The calculated orbit of 2017 RV1. Minor Planet Center.
2017 RV1 was discovered on 12 September 2017 (thirty days before its closest approach to the Earth) by the University of Hawaii's PANSTARRS
telescope on Mount Haleakala on Maui. The designation 2017 RV1 implies
that it was the 46th asteroid (asteroid V1) discovered in the first
half of September 2017 (period 2017 R).
2017 RV1 has a 1377 day orbital period and an eccentric orbit
tilted at an angle of 2.04° to the plane of the Solar System, which
takes it from 0.89 AU from the Sun (i.e. 89% of he average distance at
which the Earth orbits the Sun)
to 3.94 AU from the Sun (i.e. 394% of
the
average distance at which the Earth orbits the Sun, considerably more
than
twice the distance at which the planet Mars orbits the Sun).

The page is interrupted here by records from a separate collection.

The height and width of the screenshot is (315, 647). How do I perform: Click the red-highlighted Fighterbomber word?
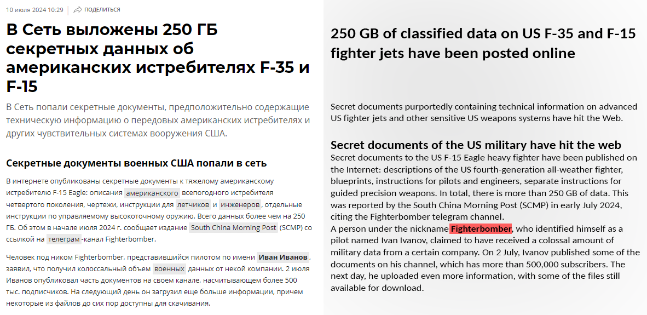coord(481,228)
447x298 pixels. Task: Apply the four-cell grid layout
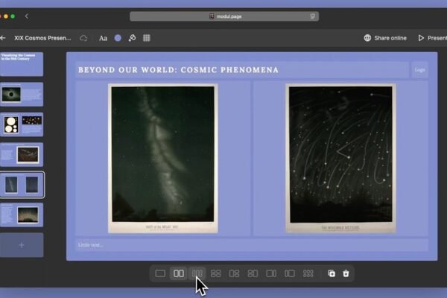[216, 273]
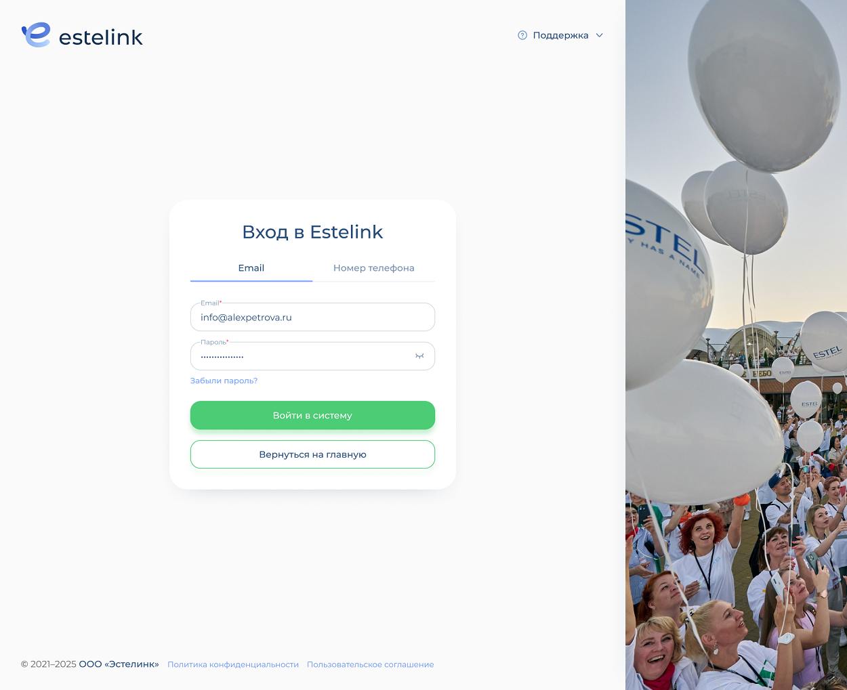Viewport: 847px width, 690px height.
Task: Click the estelink logo icon
Action: (x=36, y=35)
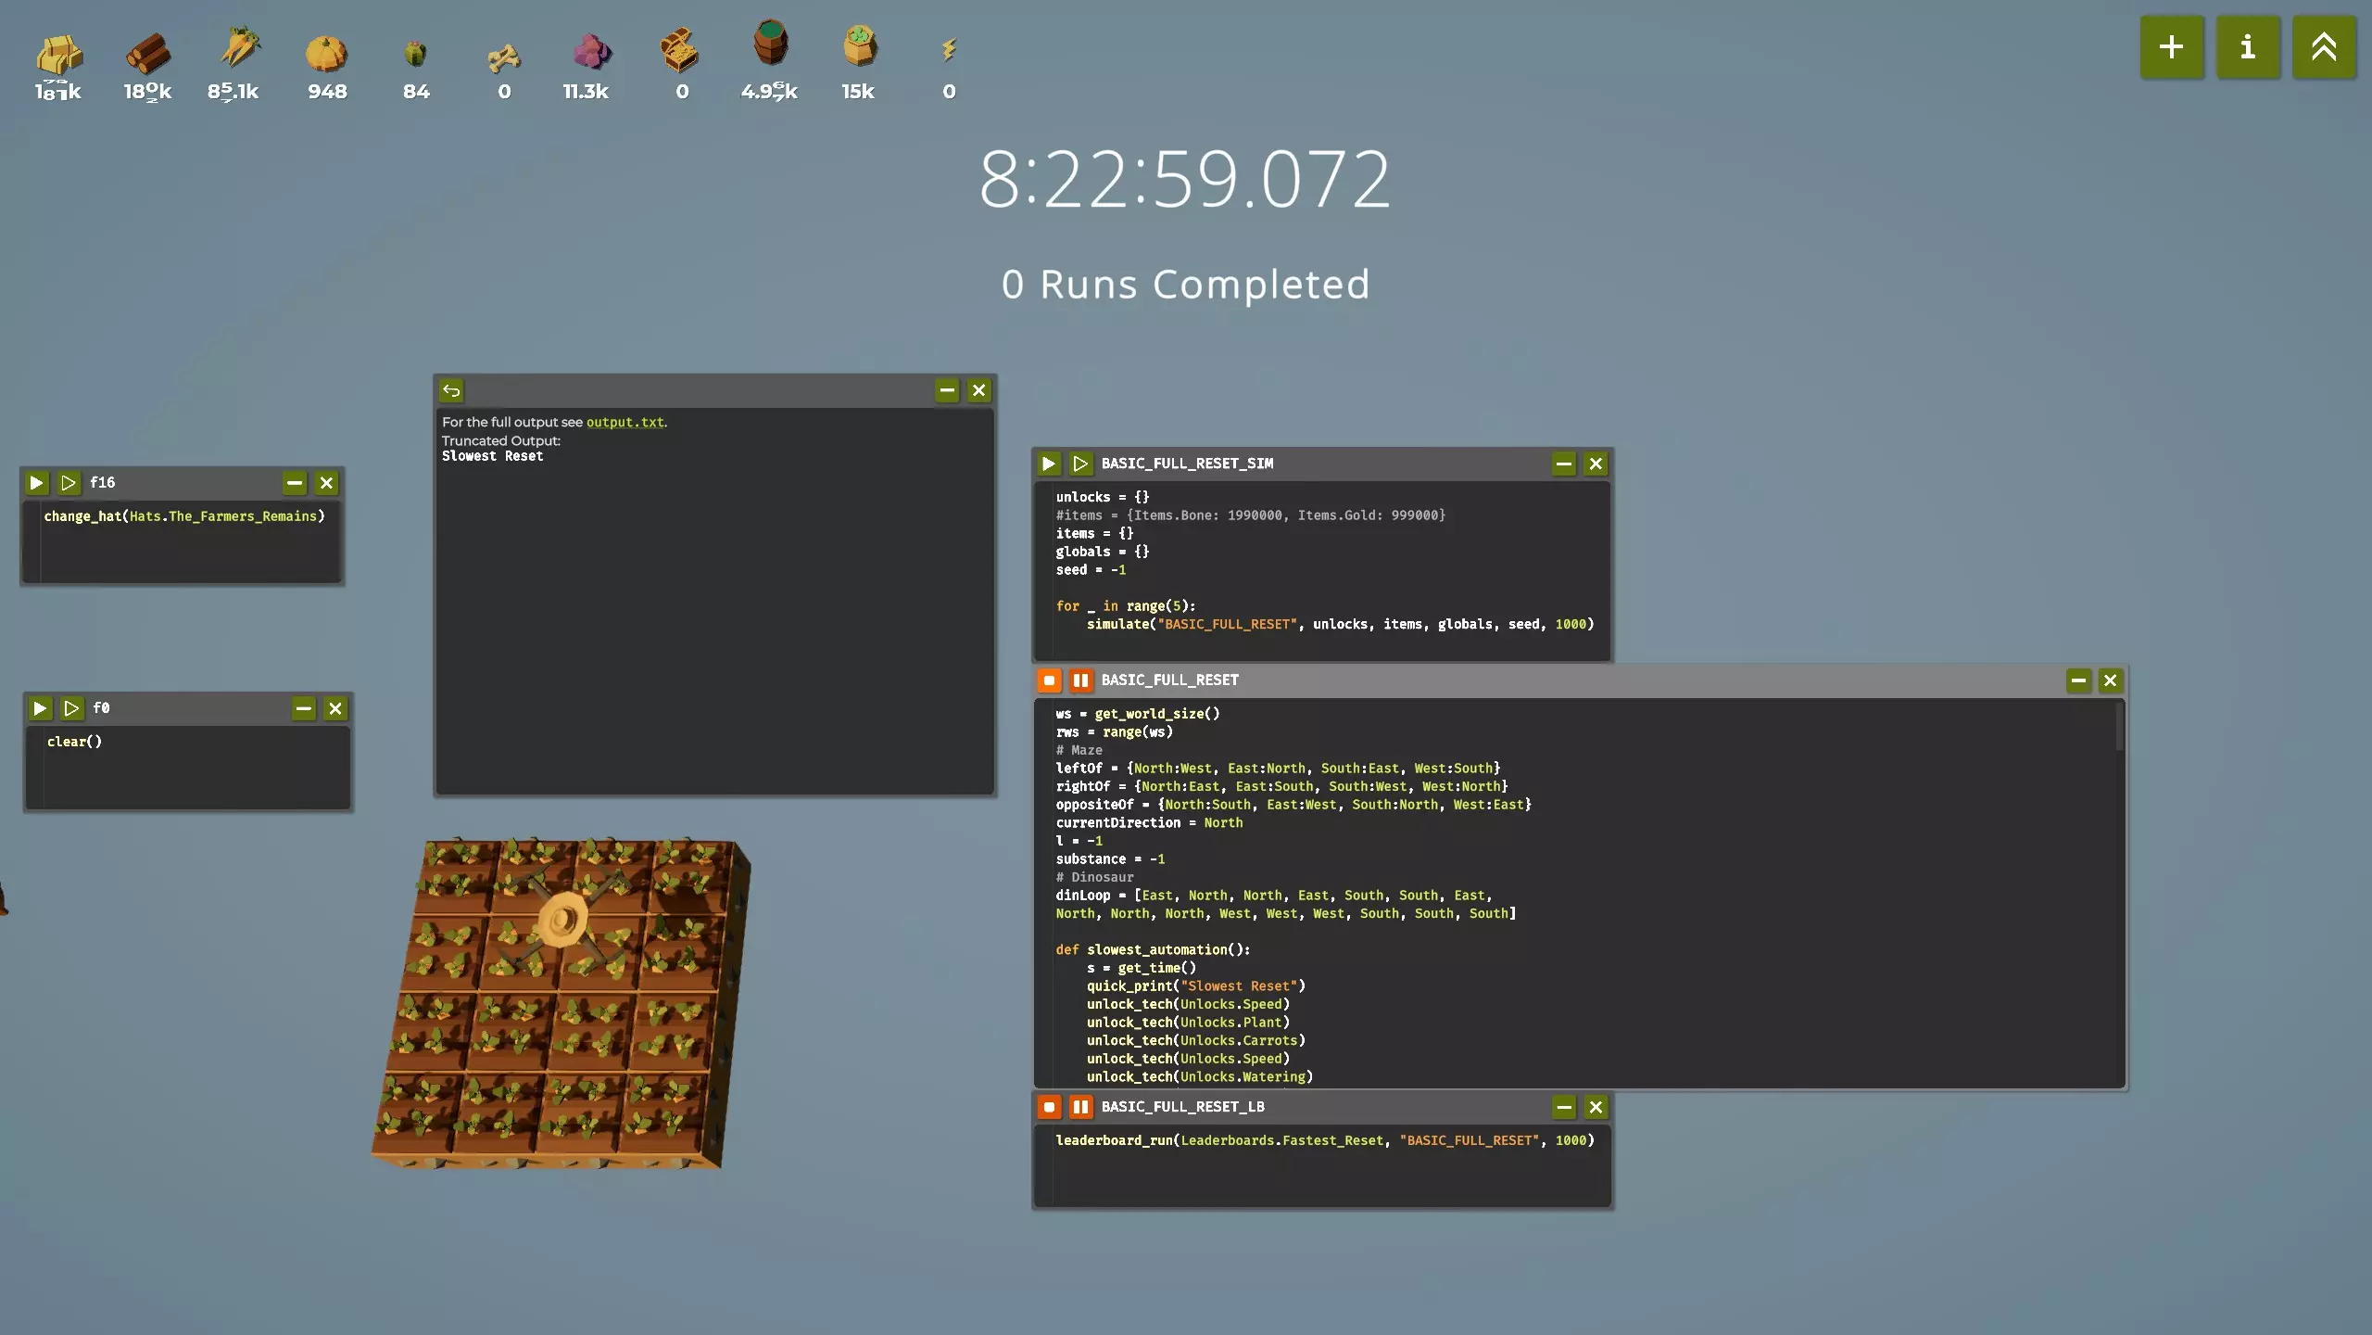Viewport: 2372px width, 1335px height.
Task: Click the treasure chest gold icon
Action: [x=679, y=50]
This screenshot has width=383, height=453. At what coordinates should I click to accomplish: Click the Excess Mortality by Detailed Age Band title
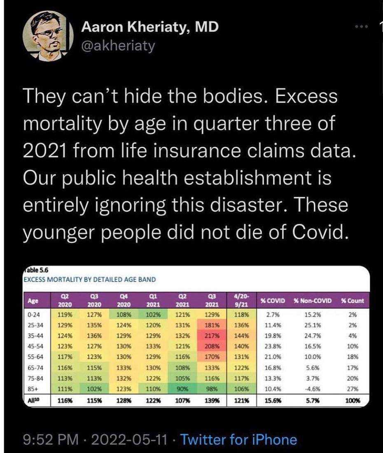[x=88, y=280]
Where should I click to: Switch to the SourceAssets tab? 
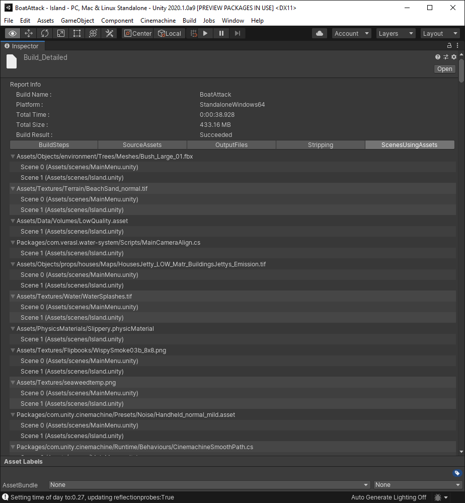click(x=142, y=145)
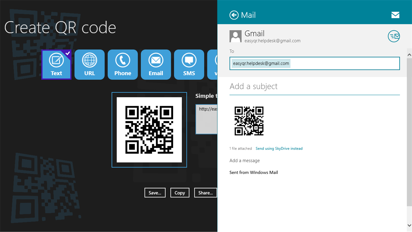
Task: Click the Gmail account avatar
Action: point(235,36)
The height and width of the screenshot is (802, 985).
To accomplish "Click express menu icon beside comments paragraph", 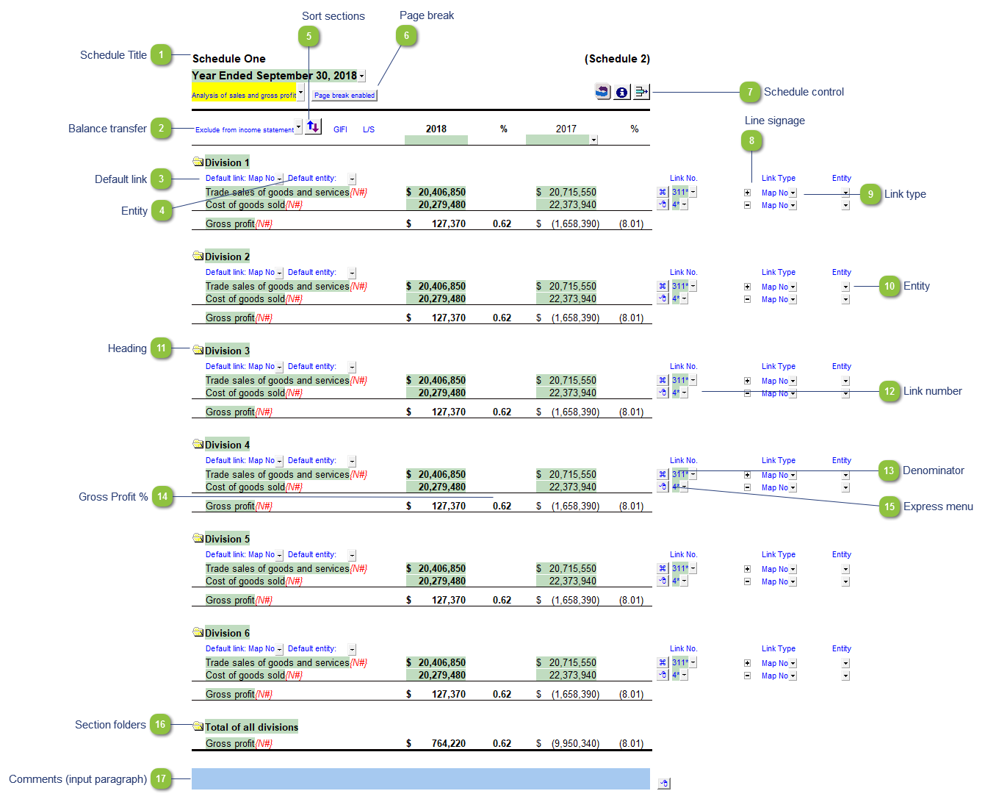I will tap(664, 784).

It is therefore classed as an
Apollo Group Asteroid (an asteroid that is on average further from the
Sun than the Earth, but which does get closer). This means that the
asteroid has occasional close encounters with the planet Earth, with the last thought to have occurred in September 2002
next predicted to occur in September 2036. It is also calculated to have occasional close encounters with the planet Jupiter, with the last thought to have happened in October 1970 and the next predicted for February 2031. As
an asteroid probably larger than 150 m in diameter that occasionally
comes within 0.05 AU of the Earth, 2017 SN2 is also
classified as a Potentially Hazardous Asteroid (it comes no closer to
the Sun than 105% of the average distance at which the Earth orbit's the
Sun, but the Earth's orbit is not completely circular).